A Comissão de Constituição e Justiça (CCJ) do Senado tem na pauta desta quarta-feira (17) o chamado PL da Dosimetria, que reduz penas de condenados pelos atos golpistas de 8 de janeiro e pode beneficiar o ex-presidente Jair Bolsonaro. No entanto, a falta de acordo entre as bancadas deve adiar a votação para 2026.
A bancada do MDB, terceira maior do Senado, decidiu se posicionar contra a versão aprovada pela Câmara. Segundo o líder do partido, senador Eduardo Braga (AM), a tendência é que o tema fique para o próximo ano. O PSD, segunda maior bancada da Casa, também resiste ao texto. O presidente da CCJ, Otto Alencar (PSD-BA), já afirmou que a proposta, da forma como está, não deve ser aprovada.

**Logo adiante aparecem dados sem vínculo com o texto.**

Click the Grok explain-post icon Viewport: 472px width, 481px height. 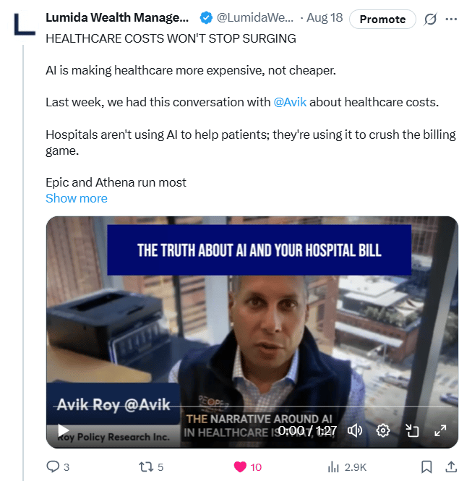coord(430,19)
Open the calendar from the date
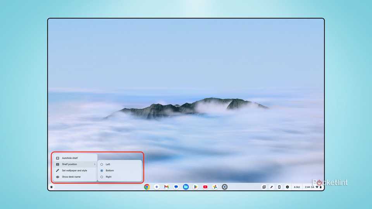 (x=297, y=187)
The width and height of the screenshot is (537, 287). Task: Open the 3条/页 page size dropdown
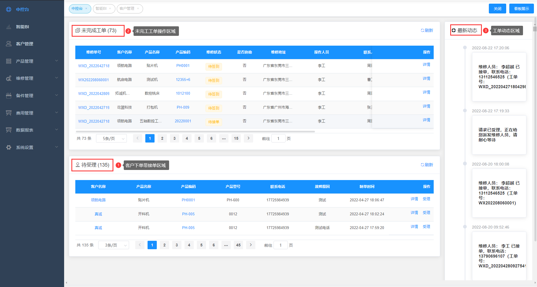[x=113, y=245]

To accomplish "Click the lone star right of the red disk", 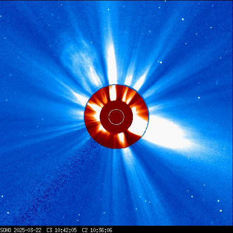I will point(199,98).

Diante do cenário, o líder do governo no Congresso, Randolfe Rodrigues (PT-AP), anunciou que pedirá vista da matéria, o que pode empurrar a discussão para 2026, já que o Congresso encerra os trabalhos nesta quinta-feira (18). O líder do governo no Senado, Jaques Wagner (PT-BA), confirmou essa possibilidade.

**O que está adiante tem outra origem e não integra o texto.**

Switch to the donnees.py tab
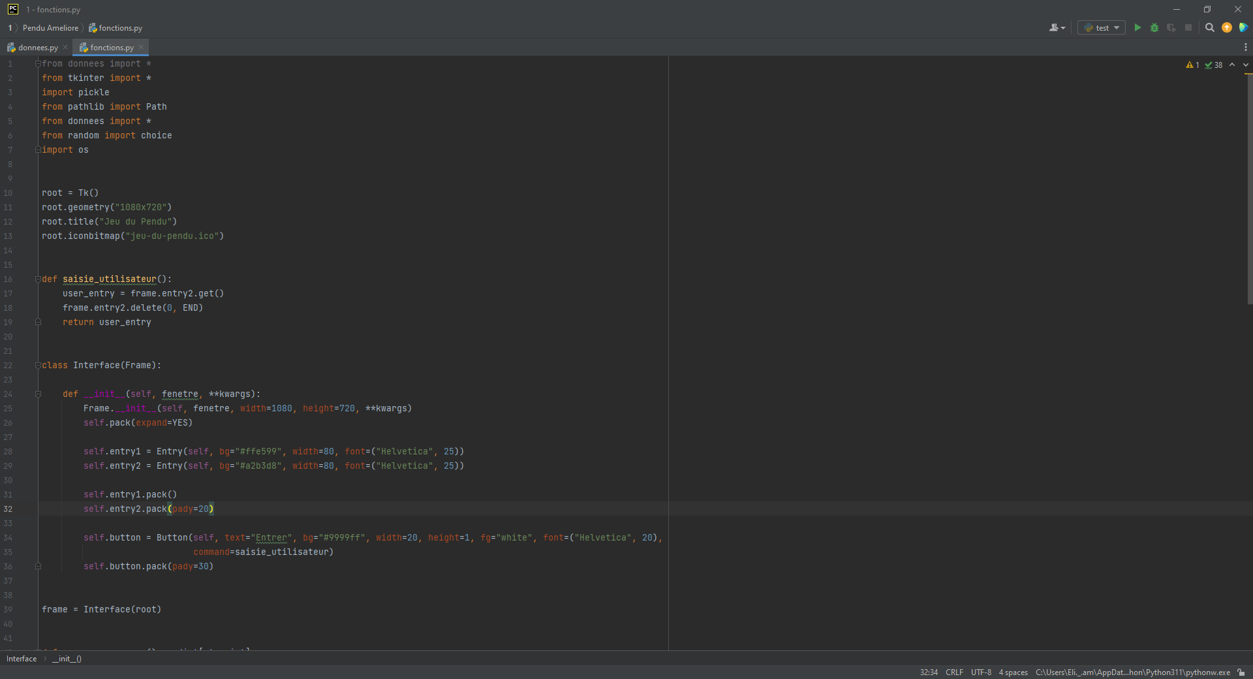Image resolution: width=1253 pixels, height=679 pixels. pos(37,47)
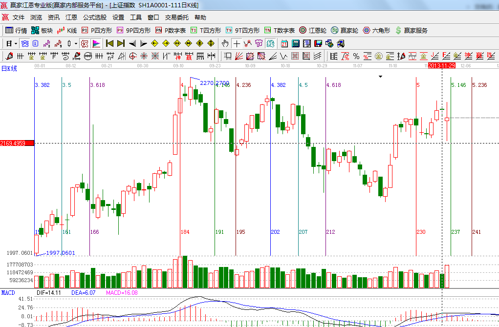Open the 行情 market quotes view

(x=16, y=30)
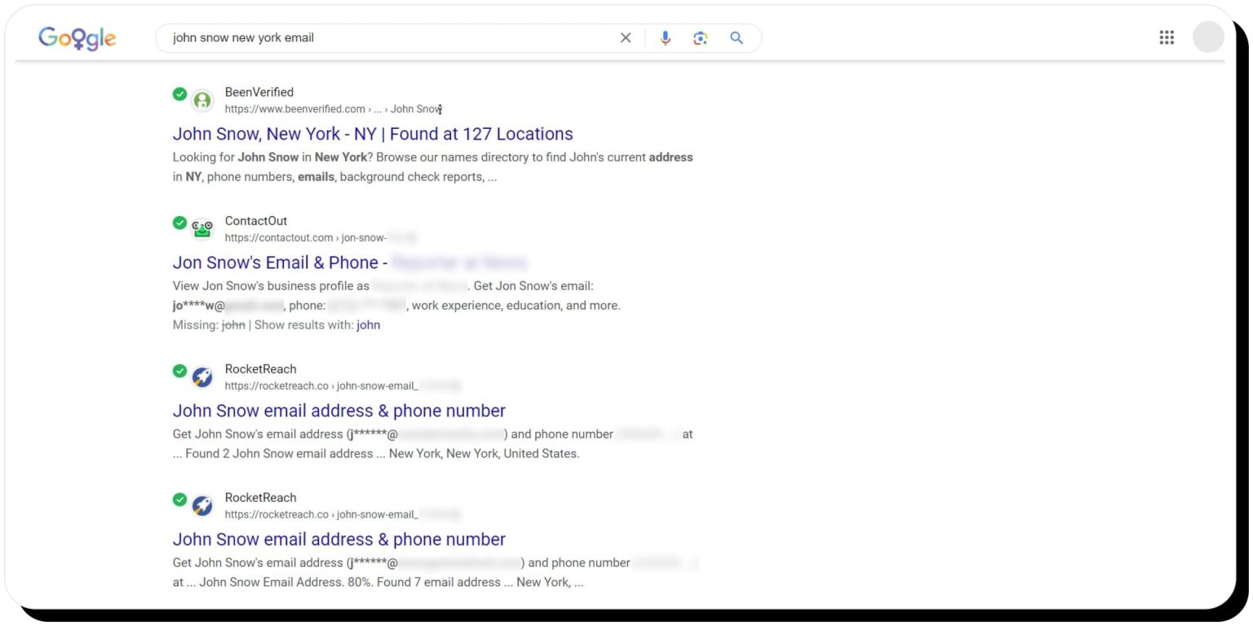
Task: Open the result 'John Snow, New York - NY | Found at 127 Locations'
Action: (372, 134)
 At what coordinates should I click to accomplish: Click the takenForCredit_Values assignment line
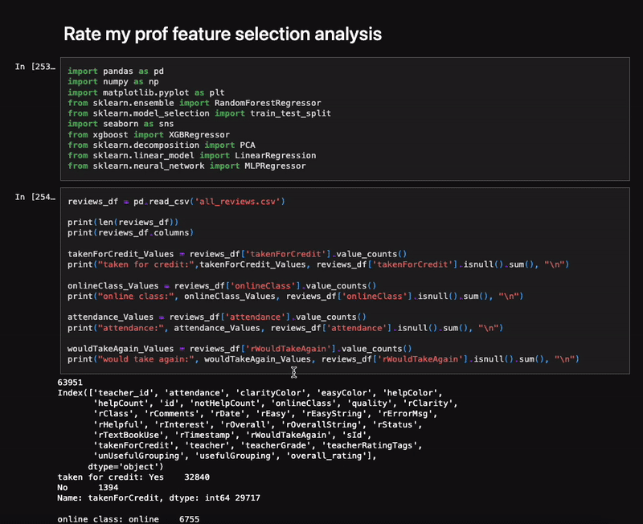click(x=237, y=254)
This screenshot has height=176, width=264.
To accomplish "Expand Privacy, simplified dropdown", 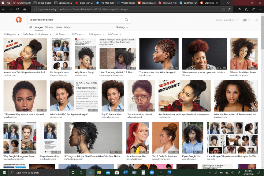I will [x=226, y=20].
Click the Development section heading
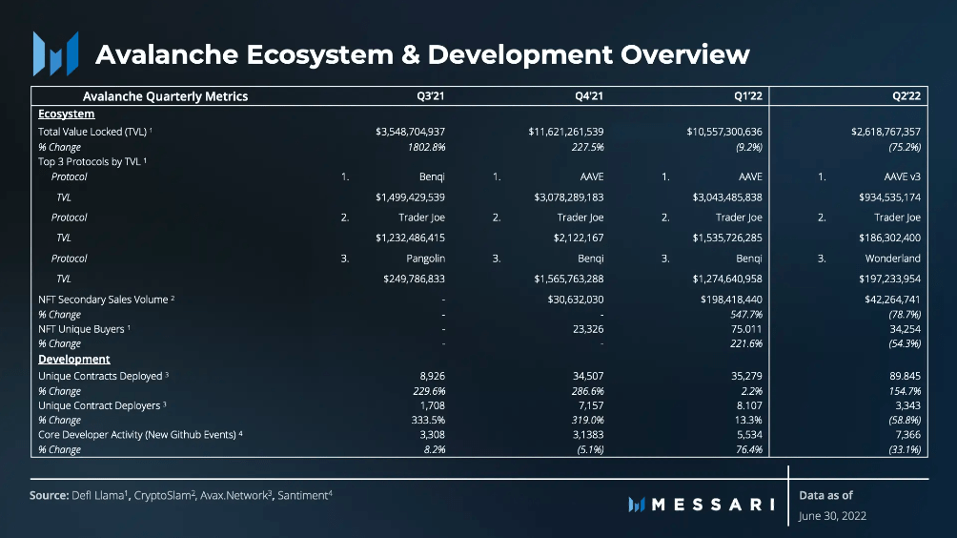Image resolution: width=957 pixels, height=538 pixels. click(x=73, y=359)
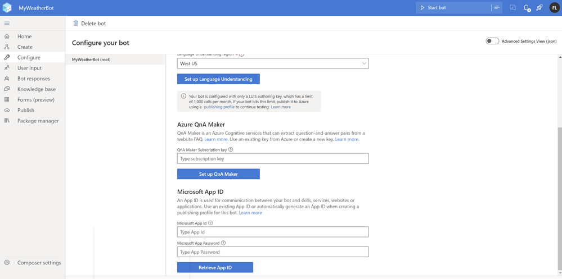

A proposta enfrenta críticas por abrir brechas que podem reduzir penas e acelerar progressões de regime para crimes que vão além dos atos golpistas, incluindo delitos contra a administração pública. O relator, senador Esperidião Amin (PP-SC), admite dificuldades para votar o texto sem o apoio de MDB e PSD e tenta negociar mudanças que restrinjam os efeitos do projeto apenas aos crimes do 8 de janeiro.
Enquanto isso, manifestações contrárias à anistia e ao PL da Dosimetria ocorreram em todo o país no último domingo (14). Nos bastidores, aliados do presidente do Senado avaliam alternativas, como rejeitar o texto da Câmara e apresentar um novo projeto com origem no próprio Senado.